EXERCISES TO COMPLETE
1: Rewrite the report on asenapine's approval between "The approval, announced" and "BioScience in 2007.", inclusive, replacing every occurrence of "asenapine" with "the compound".
2: Write the next part of the report on asenapine's approval, starting after its final sentence.

A new antipsychotic drug, asenapine, has been approved by the Food and Drug
Administration (FDA) for the acute treatment of schizophrenia and manic or
mixed episode in bipolar I disorder in adults.
The approval, announced on August 14, came just two weeks after an FDA
advisory committee gave a favorable review to the drug at a public meeting.
The advisors reviewed three phase 3, placebo-controlled trials of asenapine in
patients with schizophrenia and two placebo-controlled trials in patients with
a manic or mixed episode of bipolar I disorder.
The drug is expected to be available in U.S. pharmacies beginning in the
fourth quarter of this year, according to an announcement by
Schering-Plough.
Similar to other second-generation antipsychotics, asenapine is an
antagonist of the serotonin 5HT2 and dopamine D2
receptors. Schering-Plough acquired the molecule and took over its development
upon the company's merger with Organon BioScience in 2007.

GIVEN INFORMATION
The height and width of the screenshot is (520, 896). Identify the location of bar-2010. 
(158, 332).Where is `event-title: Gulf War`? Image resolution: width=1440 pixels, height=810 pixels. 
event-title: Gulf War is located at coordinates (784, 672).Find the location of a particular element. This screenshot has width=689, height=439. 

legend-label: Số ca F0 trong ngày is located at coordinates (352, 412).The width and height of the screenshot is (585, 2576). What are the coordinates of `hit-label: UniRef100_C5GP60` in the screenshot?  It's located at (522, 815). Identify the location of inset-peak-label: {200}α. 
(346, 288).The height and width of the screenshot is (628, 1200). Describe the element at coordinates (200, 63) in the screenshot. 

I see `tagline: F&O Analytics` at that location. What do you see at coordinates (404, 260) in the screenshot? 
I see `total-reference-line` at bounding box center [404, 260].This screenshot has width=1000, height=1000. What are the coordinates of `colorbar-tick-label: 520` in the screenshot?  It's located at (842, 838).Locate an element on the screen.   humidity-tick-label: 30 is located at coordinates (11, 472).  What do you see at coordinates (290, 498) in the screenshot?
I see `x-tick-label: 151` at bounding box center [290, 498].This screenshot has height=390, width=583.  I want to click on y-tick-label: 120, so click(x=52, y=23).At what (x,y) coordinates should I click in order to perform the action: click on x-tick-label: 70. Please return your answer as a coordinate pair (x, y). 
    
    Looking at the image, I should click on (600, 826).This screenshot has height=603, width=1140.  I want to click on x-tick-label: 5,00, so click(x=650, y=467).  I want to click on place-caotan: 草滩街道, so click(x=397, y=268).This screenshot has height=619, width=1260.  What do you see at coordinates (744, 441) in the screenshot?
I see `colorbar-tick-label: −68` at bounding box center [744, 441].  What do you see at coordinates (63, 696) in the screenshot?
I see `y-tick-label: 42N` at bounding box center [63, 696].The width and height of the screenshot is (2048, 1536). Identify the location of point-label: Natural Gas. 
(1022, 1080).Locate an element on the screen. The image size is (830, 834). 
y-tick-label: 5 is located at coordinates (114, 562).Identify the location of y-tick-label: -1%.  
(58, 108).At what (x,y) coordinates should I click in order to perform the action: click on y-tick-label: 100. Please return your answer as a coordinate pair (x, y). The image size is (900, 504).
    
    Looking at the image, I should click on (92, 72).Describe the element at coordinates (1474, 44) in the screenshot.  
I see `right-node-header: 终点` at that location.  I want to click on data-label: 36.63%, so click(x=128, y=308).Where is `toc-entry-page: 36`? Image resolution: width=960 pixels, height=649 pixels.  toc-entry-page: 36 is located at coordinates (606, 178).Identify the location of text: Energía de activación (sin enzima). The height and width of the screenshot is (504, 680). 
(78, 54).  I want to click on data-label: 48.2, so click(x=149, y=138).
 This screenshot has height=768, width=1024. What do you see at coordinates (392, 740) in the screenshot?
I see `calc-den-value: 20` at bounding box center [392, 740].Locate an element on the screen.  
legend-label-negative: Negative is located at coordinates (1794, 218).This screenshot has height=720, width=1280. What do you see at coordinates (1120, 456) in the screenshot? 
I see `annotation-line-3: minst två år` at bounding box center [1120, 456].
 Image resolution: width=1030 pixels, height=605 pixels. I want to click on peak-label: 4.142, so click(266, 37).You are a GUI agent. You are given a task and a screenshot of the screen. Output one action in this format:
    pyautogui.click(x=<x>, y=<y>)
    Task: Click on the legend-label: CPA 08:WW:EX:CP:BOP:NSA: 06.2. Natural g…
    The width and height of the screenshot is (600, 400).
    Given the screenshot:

ANSWERS BY ITEM
1:
The approval, announced on August 14, came just two weeks after an FDA
advisory committee gave a favorable review to the drug at a public meeting.
The advisors reviewed three phase 3, placebo-controlled trials of the compound in
patients with schizophrenia and two placebo-controlled trials in patients with
a manic or mixed episode of bipolar I disorder.
The drug is expected to be available in U.S. pharmacies beginning in the
fourth quarter of this year, according to an announcement by
Schering-Plough.
Similar to other second-generation antipsychotics, the compound is an
antagonist of the serotonin 5HT2 and dopamine D2
receptors. Schering-Plough acquired the molecule and took over its development
upon the company's merger with Organon BioScience in 2007.

2:
In two of the three phase 3 trials in schizophrenia, asenapine 5 mg twice
daily showed significantly greater efficacy, measured by total score on the
Positive and Negative Syndrome Scale (PANSS) than did placebo after six weeks
of randomized, double-blind, acute treatment. A higher dose of 10 mg twice
daily was significantly better than placebo in only one trial. Thus, the
company decided to seek approval for the indication of schizophrenia treatment
for the dose of 5 mg twice daily only. In a third trial, asenapine at both
doses did not beat placebo in the primary endpoint.
In the two bipolar disorder trials, asenapine was given in flexible doses
of between 5 mg and 10 mg twice daily for three weeks during an acute manic or
mixed episode in a double-blind manner. The primary efficacy measure,
improvement from baseline in the Young Mania Rating Scale (YMRS) total score,
showed significant advantage for asenapine over placebo.
In these short-term trials, common adverse reactions to asenapine included
somnolence, extrapyramidal symptoms, akathisia, oral hypoesthesia, and
dizziness.
In a long-term schizophrenia trial, in which asenapine was compared with
olanzapine, the mean body weight gain from baseline was 1.6 kg after one year;
patients who took olanzapine for one year had a gain of 5.6 kg. Clinically
meaningful weight gain (at least 7 percent increase from baseline) occurred in
14.7 percent of patients on asenapine and 36.1 percent on olanzapine.
In the short-term trials, these metabolic indicators, including glucose and
cholesterol levels, appeared to be less affected by asenapine than by
olanzapine.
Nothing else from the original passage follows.